Neue Berliner Musikzeitung was a musical periodical that appeared in the years 1847–1896 and was published by Bote & Bock. It was a continuation of the Berlin musical newspaper published between 1844 and 1847 by Karl Gaillard.

History
The Neue Berliner Musikzeitung reported extensively on the musical life in Berlin, but also on other cities in Germany and Europe. And together with the Allgemeine Musikalische Zeitung and the Neue Zeitschrift für Musik, it was widely considered the most important and influential music periodical in Berlin as well as in the German states. In addition, it was the official publication of the Berlin Association of Musicians.
 
It was established by Gustave Bock, a former board member of the publisher, and Hermann Wolff (1845–1902), a former editorial director. Bock was the agent of Ferruccio Busoni and responsible for the founding of the Philharmonic Society.

DATA ENTRIES →
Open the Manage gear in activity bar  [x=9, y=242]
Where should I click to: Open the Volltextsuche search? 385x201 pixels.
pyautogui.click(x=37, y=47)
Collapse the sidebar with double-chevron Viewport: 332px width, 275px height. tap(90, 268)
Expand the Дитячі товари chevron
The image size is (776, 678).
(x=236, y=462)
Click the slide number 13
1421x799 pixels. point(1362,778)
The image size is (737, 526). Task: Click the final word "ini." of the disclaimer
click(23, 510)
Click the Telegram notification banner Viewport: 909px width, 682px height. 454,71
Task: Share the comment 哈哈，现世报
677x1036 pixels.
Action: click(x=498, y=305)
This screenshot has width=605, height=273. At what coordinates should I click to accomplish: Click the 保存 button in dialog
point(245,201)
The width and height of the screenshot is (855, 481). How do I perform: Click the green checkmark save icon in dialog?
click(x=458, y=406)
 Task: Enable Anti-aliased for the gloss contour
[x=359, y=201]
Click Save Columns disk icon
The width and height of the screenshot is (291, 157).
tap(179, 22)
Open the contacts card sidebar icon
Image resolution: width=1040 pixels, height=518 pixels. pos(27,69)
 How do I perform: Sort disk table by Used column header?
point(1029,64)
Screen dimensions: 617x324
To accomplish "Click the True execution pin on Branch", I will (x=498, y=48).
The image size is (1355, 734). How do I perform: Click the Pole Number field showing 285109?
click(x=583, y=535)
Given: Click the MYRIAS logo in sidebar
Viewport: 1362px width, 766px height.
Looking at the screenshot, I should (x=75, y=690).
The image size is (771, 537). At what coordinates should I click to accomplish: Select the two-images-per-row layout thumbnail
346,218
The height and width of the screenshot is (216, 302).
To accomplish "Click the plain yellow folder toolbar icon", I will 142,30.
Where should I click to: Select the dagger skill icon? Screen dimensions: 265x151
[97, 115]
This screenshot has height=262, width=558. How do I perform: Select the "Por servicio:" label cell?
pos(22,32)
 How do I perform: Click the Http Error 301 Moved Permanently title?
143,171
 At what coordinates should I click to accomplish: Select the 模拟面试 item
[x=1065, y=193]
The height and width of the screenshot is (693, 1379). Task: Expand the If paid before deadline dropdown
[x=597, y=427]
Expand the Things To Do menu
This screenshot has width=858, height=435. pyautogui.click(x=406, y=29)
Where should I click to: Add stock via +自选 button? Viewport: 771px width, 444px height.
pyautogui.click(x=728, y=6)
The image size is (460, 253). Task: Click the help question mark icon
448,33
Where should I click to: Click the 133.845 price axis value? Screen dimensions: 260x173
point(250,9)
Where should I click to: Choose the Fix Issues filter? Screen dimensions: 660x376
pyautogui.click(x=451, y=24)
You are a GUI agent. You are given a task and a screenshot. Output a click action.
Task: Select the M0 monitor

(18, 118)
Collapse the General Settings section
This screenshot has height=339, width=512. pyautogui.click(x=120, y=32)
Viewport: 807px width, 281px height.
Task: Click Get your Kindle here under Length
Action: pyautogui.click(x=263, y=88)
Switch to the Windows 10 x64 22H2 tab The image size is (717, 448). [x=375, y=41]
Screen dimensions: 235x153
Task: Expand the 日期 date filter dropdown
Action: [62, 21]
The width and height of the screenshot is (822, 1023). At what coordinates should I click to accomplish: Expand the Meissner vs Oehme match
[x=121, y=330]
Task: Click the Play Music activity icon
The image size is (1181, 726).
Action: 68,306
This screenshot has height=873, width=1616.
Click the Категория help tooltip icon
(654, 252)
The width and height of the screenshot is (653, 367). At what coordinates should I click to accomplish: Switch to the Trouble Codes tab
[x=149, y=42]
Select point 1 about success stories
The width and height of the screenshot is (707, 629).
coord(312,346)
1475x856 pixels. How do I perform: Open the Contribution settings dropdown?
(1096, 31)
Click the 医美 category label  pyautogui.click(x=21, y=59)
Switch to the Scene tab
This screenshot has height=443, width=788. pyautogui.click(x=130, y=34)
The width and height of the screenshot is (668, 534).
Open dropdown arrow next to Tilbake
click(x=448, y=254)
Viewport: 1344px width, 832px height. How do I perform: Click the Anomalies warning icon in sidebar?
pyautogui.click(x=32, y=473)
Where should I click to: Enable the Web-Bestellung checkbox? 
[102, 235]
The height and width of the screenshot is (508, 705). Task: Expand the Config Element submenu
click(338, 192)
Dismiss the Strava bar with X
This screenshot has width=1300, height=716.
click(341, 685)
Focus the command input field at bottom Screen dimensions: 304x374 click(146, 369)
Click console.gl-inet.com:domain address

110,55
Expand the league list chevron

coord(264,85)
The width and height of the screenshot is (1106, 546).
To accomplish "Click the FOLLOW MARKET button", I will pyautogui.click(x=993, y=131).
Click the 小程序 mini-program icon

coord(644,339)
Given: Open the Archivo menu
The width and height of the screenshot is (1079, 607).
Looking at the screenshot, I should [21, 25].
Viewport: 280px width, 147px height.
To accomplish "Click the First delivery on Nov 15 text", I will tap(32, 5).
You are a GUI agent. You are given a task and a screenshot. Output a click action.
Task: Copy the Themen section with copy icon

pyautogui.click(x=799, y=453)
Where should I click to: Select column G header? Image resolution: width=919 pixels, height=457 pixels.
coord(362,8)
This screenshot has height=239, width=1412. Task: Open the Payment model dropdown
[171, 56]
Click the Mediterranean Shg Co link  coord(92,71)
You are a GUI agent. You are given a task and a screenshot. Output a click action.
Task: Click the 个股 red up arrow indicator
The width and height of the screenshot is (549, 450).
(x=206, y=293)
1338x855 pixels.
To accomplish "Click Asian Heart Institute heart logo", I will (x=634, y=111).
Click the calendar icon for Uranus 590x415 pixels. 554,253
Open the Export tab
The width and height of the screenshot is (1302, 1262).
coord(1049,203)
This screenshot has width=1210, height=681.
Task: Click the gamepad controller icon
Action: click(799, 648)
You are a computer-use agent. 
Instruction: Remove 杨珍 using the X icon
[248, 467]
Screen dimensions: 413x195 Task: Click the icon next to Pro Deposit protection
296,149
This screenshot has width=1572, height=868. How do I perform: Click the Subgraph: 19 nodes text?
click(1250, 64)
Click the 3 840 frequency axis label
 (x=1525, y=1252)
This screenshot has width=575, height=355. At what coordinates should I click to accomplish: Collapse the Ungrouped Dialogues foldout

EXERCISE REQUIREMENTS →
**1)** In the entries, switch "notification banner" to "pop-up banner" in the part that opens with the line containing "Collapse the sidebar" and closes with the line containing "Action: click(x=498, y=305)". Return only that part, with everything else unchanged.
**2)** Continue the text about the Neue Berliner Musikzeitung from its final sentence.

OUTPUTS BY TASK →
**1)**
Collapse the sidebar with double-chevron Viewport: 332px width, 275px height. tap(90, 268)
Expand the Дитячі товари chevron
The image size is (776, 678).
(x=236, y=462)
Click the slide number 13
1421x799 pixels. point(1362,778)
The image size is (737, 526). Task: Click the final word "ini." of the disclaimer
click(23, 510)
Click the Telegram pop-up banner Viewport: 909px width, 682px height. 454,71
Task: Share the comment 哈哈，现世报
677x1036 pixels.
Action: click(x=498, y=305)

**2)**
Correspondents
Berlin: H. Bussler, L. Deppe, Heinrich Dorn, H. Ehrlich, Robert Eitper, Ferdinand Gumbert, W. Lackowitz, W. Langhans, O. Liebel, A. Löschhorn, H. Truhn, Heinrich Urban, Max Vogler, W. Westerhausen
Berlin-Charlottenburg: Otto Lessmann
Dresden: Emil Naumann
Cologne: August Guckeisen
Königsberg: Gustav Dullo, Louis Köhler
Leipzig: Johann Christian Lobe (1859–1867)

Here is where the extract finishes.